• _Input for this task_:
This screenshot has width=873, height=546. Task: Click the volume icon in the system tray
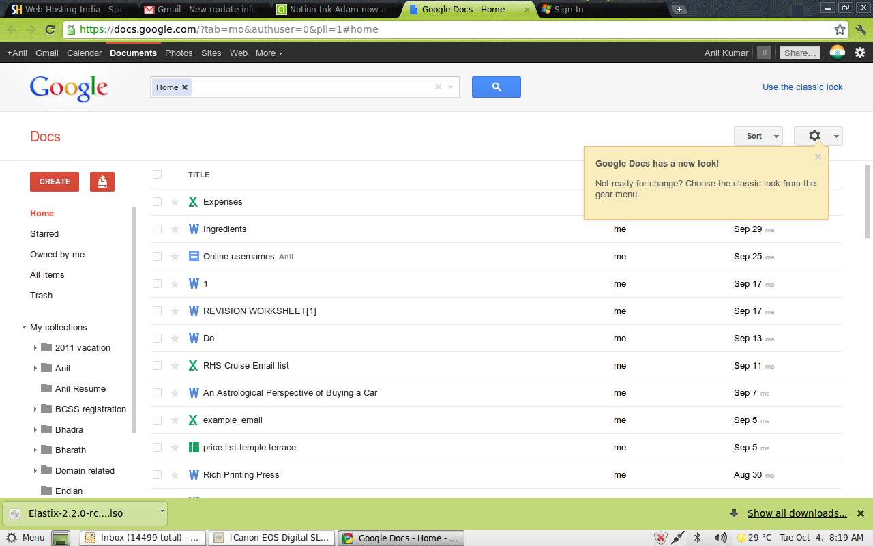coord(721,538)
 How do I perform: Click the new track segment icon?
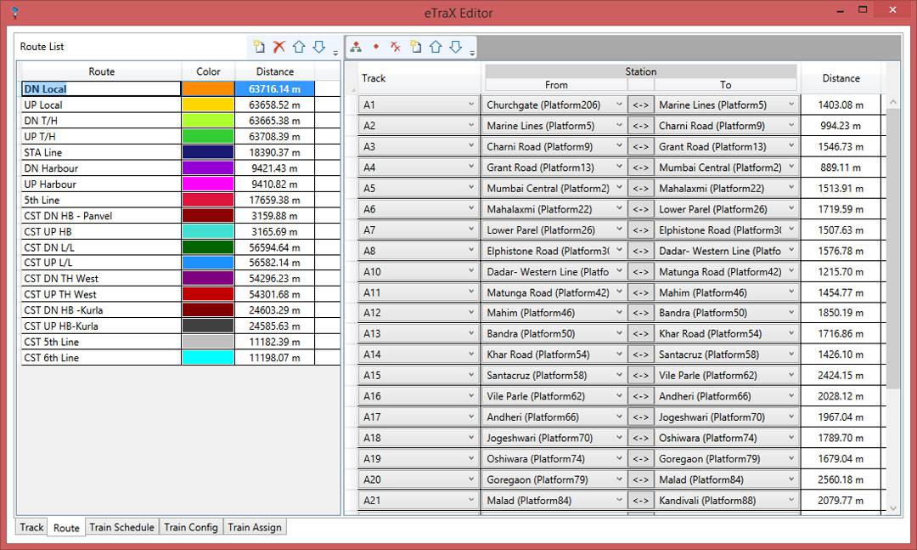[417, 47]
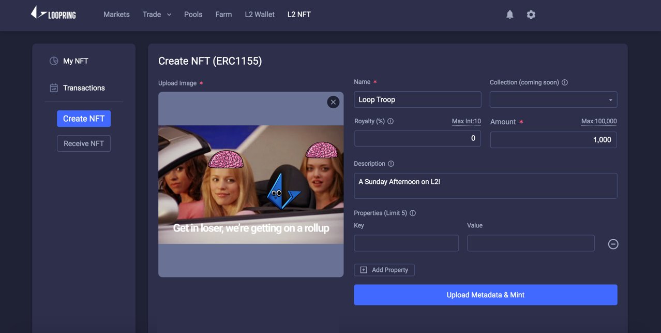Open the notifications bell
This screenshot has height=333, width=661.
509,15
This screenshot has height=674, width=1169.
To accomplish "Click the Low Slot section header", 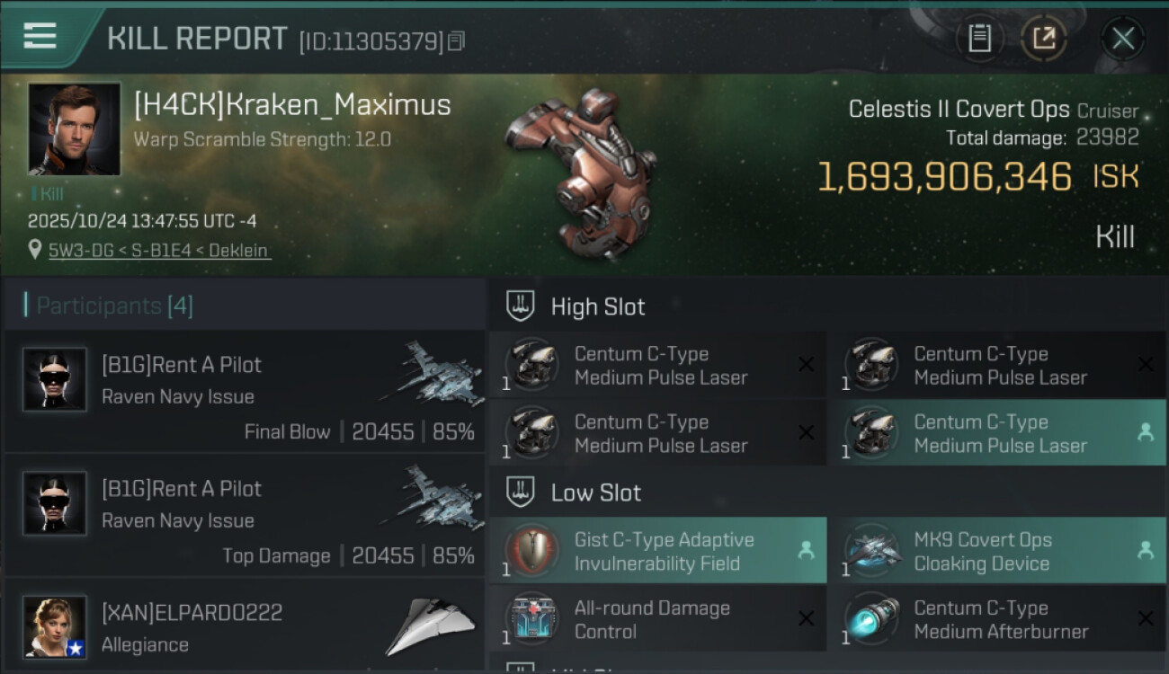I will pyautogui.click(x=596, y=492).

• _Your instructions_: Only the lines from the beginning of the records through the line bearing "This screenshot has height=674, width=1169." belong in the answer, copied word for word with pictures left out.

• _The answer_:
This screenshot has width=873, height=546. Task: Click the volume icon in the system tray
coord(721,538)
 How do I perform: Click the new track segment icon?
[417, 47]
Open the notifications bell
This screenshot has height=333, width=661.
509,15
This screenshot has height=674, width=1169.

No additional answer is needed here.